• [Extracted records]
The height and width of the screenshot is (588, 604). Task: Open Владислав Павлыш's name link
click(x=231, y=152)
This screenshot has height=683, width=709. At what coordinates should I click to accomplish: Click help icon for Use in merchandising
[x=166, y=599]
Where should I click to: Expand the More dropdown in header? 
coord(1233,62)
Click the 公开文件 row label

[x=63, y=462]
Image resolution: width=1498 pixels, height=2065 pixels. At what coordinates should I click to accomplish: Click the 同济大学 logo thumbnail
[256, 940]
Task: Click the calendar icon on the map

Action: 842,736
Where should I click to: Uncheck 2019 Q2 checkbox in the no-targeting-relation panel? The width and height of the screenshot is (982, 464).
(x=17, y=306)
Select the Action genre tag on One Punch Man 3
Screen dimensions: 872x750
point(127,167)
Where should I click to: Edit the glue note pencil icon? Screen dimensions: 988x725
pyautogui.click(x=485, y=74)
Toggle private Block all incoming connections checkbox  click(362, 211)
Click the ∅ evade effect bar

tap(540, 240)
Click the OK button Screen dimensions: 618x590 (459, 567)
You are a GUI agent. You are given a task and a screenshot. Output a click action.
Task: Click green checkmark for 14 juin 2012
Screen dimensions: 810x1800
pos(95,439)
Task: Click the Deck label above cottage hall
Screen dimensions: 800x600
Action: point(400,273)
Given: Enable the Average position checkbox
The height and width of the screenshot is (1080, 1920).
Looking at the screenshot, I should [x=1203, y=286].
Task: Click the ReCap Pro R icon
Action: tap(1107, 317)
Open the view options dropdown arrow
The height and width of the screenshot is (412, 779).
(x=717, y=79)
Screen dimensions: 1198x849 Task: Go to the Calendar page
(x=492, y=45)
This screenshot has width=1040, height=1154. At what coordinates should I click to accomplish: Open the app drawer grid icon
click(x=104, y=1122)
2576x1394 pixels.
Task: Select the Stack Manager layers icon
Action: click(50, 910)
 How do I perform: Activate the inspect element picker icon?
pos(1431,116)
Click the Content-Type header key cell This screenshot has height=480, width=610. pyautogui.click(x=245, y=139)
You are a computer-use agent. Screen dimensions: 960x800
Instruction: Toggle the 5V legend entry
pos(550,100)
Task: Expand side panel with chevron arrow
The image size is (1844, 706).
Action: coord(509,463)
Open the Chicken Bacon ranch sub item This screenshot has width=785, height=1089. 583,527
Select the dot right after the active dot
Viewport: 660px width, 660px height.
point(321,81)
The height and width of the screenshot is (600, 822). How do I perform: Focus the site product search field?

• [Your goal] When the word "agent" occurs in a line above, list that line.

• [Answer space]
You are a GUI agent. You are given a task and a screenshot. Output a click action.
You are a computer-use agent. Screen dimensions: 960x800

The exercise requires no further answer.